= Lewis Davies (writer) =

Lewis Davies (18 May 1863 – 18 May 1951) was a Welsh writer and schoolmaster. He was from the Hirwaun area of Aberdare, Glamorgan (now Rhondda Cynon Taf), where his father worked as a refiner at Crawshay Ironworks. He attended Penderyn Elementary School and, when old enough, became a pupil teacher before winning a scholarship to Bangor Normal College, which he attended from 1881 to 1882. When he returned to Hirwaun, he took up the position of headmaster of the local school (from 1884 to 1886), and he then became headmaster of Cymmer School in the Afan Valley, remaining there until he retired in 1926.

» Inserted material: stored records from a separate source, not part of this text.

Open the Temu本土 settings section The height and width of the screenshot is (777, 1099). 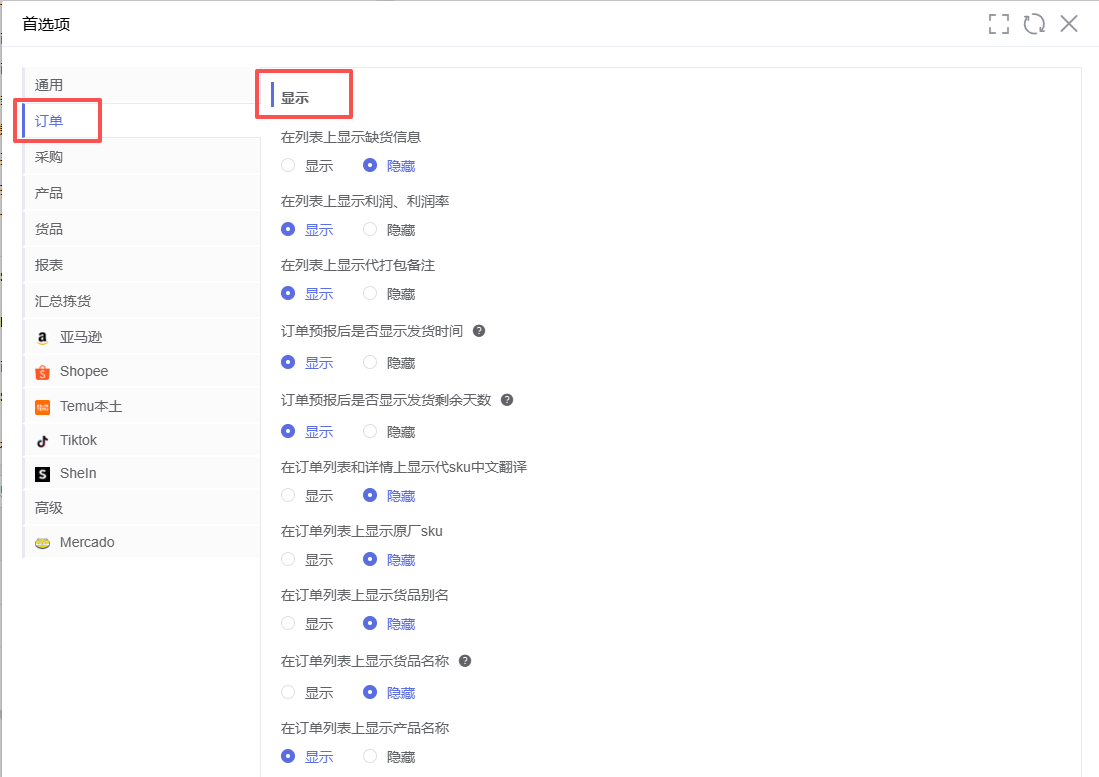click(x=90, y=407)
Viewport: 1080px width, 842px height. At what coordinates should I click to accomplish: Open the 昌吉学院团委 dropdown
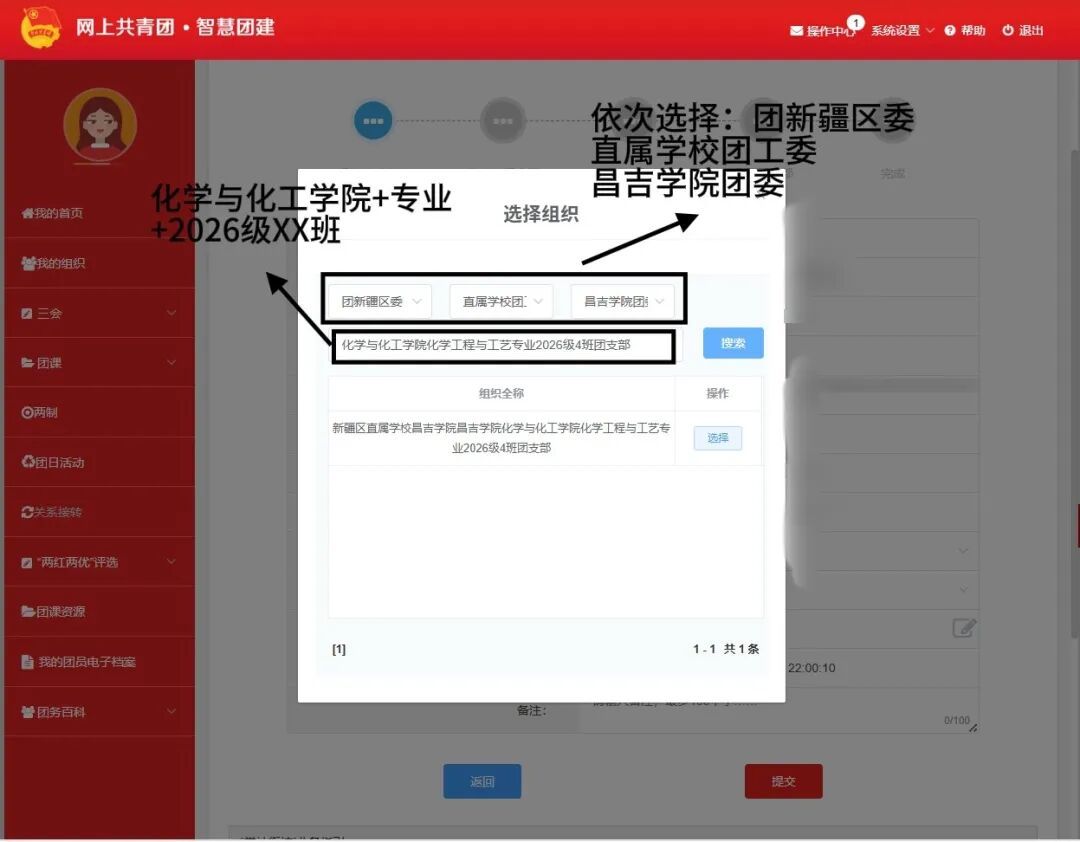pyautogui.click(x=623, y=301)
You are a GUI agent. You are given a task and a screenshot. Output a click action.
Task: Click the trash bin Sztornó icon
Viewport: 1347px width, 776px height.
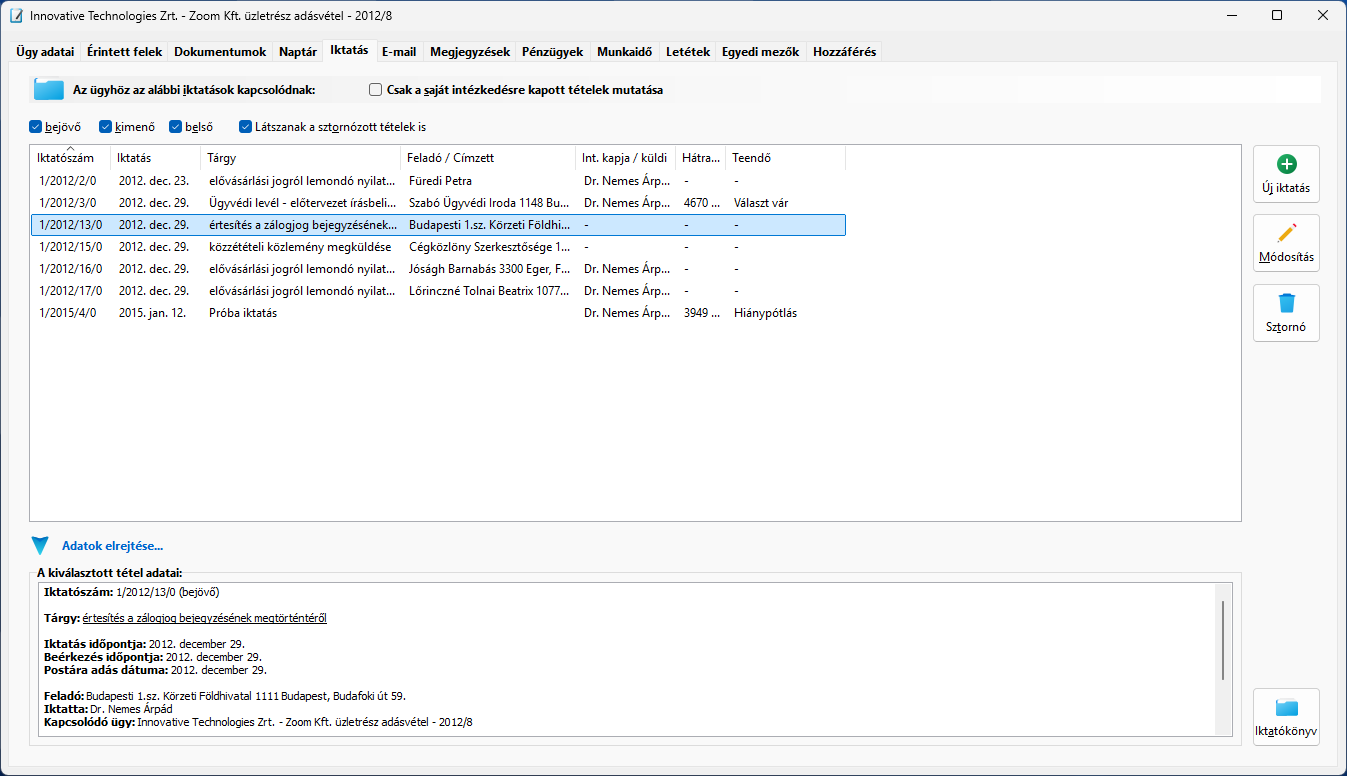[x=1286, y=304]
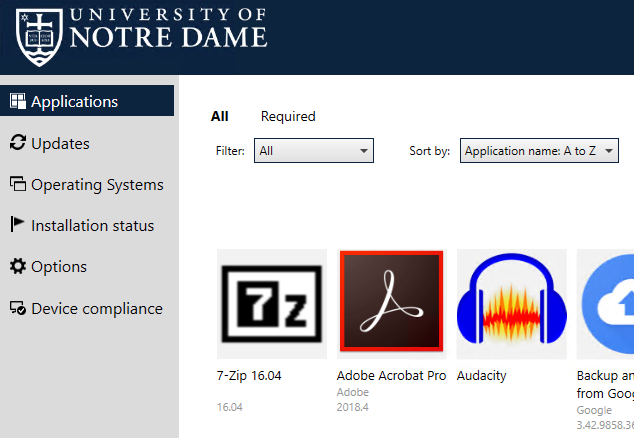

His writings include contributions to a number of local and national newspapers in South Wales, including to Y Brython under the pseudonym "Eryr Craig y Llyn", the Radnorshire volume in Cambridge University Press's "County Series" (1912), Outlines of the History of the Afan Districts (1914), Ystorïau Siluria (1921), Bargodion Hanes (1924), four adventure novels (Daff Owen, Lewsyn yr Heliwr, Y Geilwad Bach and Wat Emwnt) and also musical compositions such as the hymn-tune "Cymer".

He died in May 1951 and was buried in Cymer Afan Cemetery. A commemorative plaque to him is displayed in Hebron Chapel.

Some of the papers of Lewis Davies and his son, Gwyn Lewis Davies ('Ap Lewsyn'), are in Cardiff University Library's Special Collections and Archives.

He should not be confused with Lewis Davies ('Lewis Glyn Cynon'; 1866-1953) of Merthyr Vale.